The Beauty of Imperfection

Five years ago I made a trip that changed me. After hours on a plane and a short train ride, we arrived in the stunning train station of Kyoto, Japan.  I had long wanted to see this architectural glass wonder. But after a day of traversing the 171 steps of staircase and tiring of hip restaurants and high priced shopping, I found myself drawn outside where I was captivated by the historic streets, the local people, the carefully sculpted gardens, and a charming pottery shop.

 

On the third day of our visit, I found my way down the cobblestone streets back to the pottery shop that smelled of sandalwood and displayed local art framed like treasures in the windows. At the back of the shop was an artist painting floral designs on teacups and plates. A kind clerk treated both the pottery and the customers with reverence. I was searching for a gift for my mom when the clerk showed me the blue cup. It was Mother’s color. My dad had died recently, and in her stoic midwestern way, my mom was grieving.  We all were. After a serious fall, she agreed to move into assisted living. “Perhaps I am old,” she announced firmly, “But I am not broken.”

But she was. For weeks I had watched  Mom shuffle ahead of me to the dining room from her new apartment; and I could tell each step was painful as she hobbled. While she forced a smile, I had seen the scans of her back—several of her discs had disintegrated into near dust.

 

 

The Kintsugi Cup

I bought the cup with the silver lines etched like Pollock strokes across it. I bought it because it was not outrageously priced.  I bought it because the crooked lines reminded me of the films of my mother’s crooked back. I bought it because it felt like a sacred act to share it with my mom who could not see herself as broken. But mostly I bought it because it reminded me of the wisdom found in the art of Kintsugi, a wisdom my beautiful mother carried in her.

The art of Kintsugi may have been invented around the fifteenth century. A shogun, Ashikaga Yoshimasa, broke his favorite cup. When he sent it to China to be repaired, he was told it was unsalvageable. Refusing to accept the news, the shogun found a Japanese craftsman who agreed to transform the cup into a work of art by filling the cracks with lacquered resin and powdered gold.  The outcome was a jewel. The practice became a revered form of art.

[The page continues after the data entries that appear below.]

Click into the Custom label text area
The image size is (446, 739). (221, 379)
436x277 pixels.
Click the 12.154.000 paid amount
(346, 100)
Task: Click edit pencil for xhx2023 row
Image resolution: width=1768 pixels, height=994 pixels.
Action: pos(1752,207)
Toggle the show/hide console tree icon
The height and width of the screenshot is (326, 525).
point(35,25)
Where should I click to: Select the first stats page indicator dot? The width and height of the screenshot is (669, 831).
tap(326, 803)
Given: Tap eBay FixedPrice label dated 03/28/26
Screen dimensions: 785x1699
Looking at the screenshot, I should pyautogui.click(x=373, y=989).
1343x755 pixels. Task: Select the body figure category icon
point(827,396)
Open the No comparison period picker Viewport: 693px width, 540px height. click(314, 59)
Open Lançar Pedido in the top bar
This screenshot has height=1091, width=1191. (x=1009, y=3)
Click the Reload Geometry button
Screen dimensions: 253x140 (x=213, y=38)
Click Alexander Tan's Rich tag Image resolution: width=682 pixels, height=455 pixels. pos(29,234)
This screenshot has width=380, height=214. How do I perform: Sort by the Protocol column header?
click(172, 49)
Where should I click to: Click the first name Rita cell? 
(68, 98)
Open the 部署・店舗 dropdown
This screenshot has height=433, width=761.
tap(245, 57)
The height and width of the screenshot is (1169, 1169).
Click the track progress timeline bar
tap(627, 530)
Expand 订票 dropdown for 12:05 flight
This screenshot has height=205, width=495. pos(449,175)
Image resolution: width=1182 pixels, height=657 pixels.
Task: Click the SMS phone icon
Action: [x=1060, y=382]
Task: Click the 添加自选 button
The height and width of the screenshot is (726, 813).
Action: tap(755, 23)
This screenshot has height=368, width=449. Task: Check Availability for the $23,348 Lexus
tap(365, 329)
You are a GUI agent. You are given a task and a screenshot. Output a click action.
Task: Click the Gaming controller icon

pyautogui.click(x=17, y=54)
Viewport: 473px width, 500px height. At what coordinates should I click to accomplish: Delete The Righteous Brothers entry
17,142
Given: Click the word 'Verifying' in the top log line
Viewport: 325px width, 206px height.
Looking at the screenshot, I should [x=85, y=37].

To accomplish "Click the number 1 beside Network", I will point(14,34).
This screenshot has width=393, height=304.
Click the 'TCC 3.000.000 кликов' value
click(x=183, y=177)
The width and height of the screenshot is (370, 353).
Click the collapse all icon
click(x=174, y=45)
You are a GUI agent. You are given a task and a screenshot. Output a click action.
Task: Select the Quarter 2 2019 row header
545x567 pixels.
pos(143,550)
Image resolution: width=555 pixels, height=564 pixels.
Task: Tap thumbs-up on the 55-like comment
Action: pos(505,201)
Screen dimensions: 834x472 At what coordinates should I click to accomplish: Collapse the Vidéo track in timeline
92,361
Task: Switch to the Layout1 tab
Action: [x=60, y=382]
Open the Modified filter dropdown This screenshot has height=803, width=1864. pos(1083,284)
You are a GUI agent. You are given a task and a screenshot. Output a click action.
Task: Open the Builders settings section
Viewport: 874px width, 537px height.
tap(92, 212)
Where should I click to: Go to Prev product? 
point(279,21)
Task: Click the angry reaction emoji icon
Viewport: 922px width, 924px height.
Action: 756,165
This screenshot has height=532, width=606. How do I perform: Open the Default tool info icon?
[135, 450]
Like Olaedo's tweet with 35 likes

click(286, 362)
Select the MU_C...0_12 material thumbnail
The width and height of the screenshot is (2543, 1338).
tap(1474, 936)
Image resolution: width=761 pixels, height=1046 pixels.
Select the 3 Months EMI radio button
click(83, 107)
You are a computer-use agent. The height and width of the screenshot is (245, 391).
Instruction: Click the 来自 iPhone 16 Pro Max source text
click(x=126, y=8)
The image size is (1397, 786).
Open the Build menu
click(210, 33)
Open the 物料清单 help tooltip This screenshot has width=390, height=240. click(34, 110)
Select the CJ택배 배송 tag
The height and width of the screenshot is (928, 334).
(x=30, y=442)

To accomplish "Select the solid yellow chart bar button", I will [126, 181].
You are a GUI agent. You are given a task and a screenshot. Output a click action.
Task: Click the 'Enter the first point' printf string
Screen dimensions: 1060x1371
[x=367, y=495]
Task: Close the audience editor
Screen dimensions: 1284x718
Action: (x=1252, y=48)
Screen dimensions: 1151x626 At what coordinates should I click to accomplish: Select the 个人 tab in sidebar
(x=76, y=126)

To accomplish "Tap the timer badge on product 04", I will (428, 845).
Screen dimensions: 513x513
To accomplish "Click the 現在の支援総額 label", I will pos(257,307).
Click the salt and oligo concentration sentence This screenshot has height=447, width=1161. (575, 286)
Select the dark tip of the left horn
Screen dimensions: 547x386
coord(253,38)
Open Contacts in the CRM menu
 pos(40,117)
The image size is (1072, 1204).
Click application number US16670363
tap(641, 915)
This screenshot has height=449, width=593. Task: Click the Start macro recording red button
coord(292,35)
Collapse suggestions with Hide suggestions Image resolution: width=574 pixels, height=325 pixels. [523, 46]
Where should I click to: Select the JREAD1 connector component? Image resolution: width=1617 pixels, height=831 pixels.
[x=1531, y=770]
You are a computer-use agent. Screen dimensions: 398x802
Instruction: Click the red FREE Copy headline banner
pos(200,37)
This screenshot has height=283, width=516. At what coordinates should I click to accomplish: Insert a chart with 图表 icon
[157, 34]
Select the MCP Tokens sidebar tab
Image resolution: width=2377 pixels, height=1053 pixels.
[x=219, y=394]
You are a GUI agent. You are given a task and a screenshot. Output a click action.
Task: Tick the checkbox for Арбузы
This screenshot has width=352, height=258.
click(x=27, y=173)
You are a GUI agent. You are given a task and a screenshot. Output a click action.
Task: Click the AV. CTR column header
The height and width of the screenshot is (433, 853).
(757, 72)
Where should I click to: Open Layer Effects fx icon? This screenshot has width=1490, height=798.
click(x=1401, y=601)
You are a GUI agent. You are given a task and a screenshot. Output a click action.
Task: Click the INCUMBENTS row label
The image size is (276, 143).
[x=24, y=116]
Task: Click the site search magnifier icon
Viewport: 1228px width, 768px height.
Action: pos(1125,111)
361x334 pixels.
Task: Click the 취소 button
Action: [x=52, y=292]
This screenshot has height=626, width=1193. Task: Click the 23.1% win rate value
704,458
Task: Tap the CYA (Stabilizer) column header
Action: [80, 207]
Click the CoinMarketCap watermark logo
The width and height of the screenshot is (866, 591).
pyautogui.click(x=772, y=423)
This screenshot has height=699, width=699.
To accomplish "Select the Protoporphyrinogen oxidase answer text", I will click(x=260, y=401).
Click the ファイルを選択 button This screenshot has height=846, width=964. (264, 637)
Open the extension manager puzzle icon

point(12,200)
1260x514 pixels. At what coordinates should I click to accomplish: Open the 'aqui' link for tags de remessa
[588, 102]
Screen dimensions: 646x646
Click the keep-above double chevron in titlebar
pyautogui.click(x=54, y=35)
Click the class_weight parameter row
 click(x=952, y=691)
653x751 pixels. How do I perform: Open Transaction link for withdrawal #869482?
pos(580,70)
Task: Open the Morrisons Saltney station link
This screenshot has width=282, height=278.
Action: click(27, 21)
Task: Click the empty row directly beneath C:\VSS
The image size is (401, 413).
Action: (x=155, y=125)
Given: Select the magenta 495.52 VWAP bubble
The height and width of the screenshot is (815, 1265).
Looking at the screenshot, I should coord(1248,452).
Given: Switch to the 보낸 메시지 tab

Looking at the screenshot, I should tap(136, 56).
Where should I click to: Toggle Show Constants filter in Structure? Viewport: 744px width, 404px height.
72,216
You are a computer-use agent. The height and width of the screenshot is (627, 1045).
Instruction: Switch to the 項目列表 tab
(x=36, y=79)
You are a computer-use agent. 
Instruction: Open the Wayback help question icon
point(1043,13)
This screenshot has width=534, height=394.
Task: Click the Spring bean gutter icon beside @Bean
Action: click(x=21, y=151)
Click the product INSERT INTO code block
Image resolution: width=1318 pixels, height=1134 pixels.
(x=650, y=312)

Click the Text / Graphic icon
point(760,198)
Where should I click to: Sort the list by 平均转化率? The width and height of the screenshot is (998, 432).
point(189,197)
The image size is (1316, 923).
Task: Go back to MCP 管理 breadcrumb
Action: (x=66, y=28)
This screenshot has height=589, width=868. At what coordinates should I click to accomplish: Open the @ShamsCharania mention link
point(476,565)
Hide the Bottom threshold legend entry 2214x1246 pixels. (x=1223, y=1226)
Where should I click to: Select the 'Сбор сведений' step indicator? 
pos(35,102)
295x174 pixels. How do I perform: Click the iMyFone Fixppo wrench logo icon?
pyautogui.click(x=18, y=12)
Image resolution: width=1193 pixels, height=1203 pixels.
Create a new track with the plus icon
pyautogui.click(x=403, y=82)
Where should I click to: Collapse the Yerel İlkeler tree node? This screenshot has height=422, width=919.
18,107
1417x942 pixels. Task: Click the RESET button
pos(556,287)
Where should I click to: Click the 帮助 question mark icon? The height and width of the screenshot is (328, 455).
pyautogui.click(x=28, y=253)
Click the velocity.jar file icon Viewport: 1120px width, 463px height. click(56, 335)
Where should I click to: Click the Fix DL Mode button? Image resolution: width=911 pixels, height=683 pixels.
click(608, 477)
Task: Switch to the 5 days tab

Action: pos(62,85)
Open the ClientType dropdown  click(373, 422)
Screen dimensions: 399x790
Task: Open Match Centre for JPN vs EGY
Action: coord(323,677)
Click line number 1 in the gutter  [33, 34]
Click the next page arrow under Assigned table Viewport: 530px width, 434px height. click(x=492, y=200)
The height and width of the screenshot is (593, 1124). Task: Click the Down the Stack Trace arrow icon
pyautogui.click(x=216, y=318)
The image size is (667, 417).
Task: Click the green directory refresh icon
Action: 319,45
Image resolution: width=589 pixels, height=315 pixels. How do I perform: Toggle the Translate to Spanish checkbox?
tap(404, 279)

Kintsugi teaches us that when something is broken, it can be repaired and perhaps the flaws or imperfections can be made even more beautiful. As we journey through life, we learn that imperfections are a part of being human. Kintsugi reminds us to accept our flaws, learn from them, and embrace the beauty of moving forward.

After returning from Kyoto, I gave Mom the cup. She gushed over it. I thought I would explain Kintsugi to her in the right moment. But the moment never came, and I began to realize that as one who had managed the relentless challenges of aging, Mom already held inside of her the wisdom of finding beauty amid life’s struggles.

For two more years my dear mom hobbled forward with her crooked, painful back, and all the while, she made every effort to fill her imperfections with the silver and gold to be found in this life. I miss her, and each day I think of her “kintsugi wisdom.”